As mensagens internas que circularam recentemente, revelando preocupação com a fraca adesão ao recenseamento partidário, ajudam a compreender a pressa e a criatividade. Em vez de corrigir a relação com as suas bases, a Frelimo parece ter optado por inflacionar números por via oblíqua, incluir cidadãos sem consentimento em listas de membros, adulterando a avaliação interna e, por consequência, a leitura da sua força social real. A pergunta que ecoa nos bairros é simples e perturbadora: até a lista de membros se adultera?
O problema agrava-se quando estes expedientes se apoiam em estruturas do Estado e da administração local. Chefes de quarteirão e secretários de bairro, figuras que deveriam servir a comunidade, surgem como braços operacionais de um recenseamento partidário disfarçado.
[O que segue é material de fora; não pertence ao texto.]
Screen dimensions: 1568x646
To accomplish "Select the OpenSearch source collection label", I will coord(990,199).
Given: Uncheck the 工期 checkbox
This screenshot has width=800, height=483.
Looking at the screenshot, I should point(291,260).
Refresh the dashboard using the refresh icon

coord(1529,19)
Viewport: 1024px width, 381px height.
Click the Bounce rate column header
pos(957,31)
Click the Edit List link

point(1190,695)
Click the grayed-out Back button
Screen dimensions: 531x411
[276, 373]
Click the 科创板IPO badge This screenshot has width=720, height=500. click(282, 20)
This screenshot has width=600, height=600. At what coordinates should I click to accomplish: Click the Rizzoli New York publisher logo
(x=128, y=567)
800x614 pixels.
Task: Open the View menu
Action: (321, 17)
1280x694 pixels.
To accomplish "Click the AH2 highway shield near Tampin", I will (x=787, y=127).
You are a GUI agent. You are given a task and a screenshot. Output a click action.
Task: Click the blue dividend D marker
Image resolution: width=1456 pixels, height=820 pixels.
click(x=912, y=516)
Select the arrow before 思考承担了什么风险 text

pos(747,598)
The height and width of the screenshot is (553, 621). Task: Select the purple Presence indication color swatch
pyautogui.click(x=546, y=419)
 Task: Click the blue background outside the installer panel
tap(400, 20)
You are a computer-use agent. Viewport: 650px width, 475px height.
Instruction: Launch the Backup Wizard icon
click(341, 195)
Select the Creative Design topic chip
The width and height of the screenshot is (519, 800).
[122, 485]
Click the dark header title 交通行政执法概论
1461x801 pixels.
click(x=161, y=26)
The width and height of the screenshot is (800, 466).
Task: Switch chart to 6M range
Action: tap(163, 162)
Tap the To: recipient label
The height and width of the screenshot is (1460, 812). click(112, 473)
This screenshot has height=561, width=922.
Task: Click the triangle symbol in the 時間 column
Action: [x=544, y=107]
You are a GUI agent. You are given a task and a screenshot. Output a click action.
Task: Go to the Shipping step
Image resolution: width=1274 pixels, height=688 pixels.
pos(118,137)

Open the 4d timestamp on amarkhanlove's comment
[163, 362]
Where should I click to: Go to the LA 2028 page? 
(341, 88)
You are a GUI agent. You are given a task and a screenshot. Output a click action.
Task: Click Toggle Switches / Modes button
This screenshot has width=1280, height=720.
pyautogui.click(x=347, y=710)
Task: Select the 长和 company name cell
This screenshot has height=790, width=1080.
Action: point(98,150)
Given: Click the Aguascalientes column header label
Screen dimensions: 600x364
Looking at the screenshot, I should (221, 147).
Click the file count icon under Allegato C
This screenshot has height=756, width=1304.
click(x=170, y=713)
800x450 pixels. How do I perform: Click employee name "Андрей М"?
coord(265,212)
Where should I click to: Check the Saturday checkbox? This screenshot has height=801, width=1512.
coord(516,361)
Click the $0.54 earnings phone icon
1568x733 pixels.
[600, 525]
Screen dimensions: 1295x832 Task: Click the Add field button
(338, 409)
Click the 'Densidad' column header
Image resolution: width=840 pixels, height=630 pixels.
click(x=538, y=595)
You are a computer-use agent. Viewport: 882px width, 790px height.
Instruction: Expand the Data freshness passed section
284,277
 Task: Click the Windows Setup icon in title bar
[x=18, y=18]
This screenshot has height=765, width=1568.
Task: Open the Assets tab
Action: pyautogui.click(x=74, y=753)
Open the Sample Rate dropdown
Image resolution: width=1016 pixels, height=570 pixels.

O relato é recorrente: contam-se pessoas por casa, formam-se “células” sem diálogo, sem confirmação de vontade, sem consentimento. Existir como cidadão passa a bastar para ser carimbado como militante. Isto não é organização; é apropriação.
Há ainda denúncias mais graves. Funcionários públicos relatam pressão para entregar documentos pessoais e cartões de eleitor às células partidárias instaladas nos seus locais de trabalho. O recenseamento não é apresentado como opção, mas imposto de forma silenciosa, criando um clima de medo e conformismo. No Instituto de Ciências de Saúde de Nampula, funcionários relatam coerção e intimidação, com impactos directos na liberdade de escolha. O mesmo padrão surge em bairros como 25 de Junho e em Ressano Garcia, onde vídeos mostram populações a insurgirem-se contra a recolha opaca de documentos.
Este conjunto de práticas tem duas consequências políticas imediatas. Primeiro, engana o próprio partido. Ao inflacionar artificialmente o número de membros, a liderança passa a decidir com base em dados falsos, iludindo-se quanto à sua implantação real. Segundo, mina a confiança pública. Se se fabricam membros, por que não eleitores? A fronteira entre avaliação partidária viciada e suspeitas de eleitorado-fantasma torna-se perigosamente ténue.
Há quem diga que estas práticas não partem do topo. Se assim for, pior ainda, afinal significa perda de controlo e normalização do “faz de conta” nas bases. Se, pelo contrário, houver orientação tácita, então estamos perante um problema estrutural. Em ambos os casos, a resposta responsável é a mesma e parte de inquérito sério, responsabilização clara e correcção imediata.
A Frelimo só tem a ganhar com a verdade. Um partido forte mede-se pela adesão consciente, não pela contagem forçada e muito menos pela manutenção da cultura de roubo. Avaliar-se com rigor é condição mínima para representar alguém. O resto é estatística enganosa e política frágil, para além de um claro sinal de falta de vontade de mudar, passar a governar bem para reconquistar o seu eleitorado.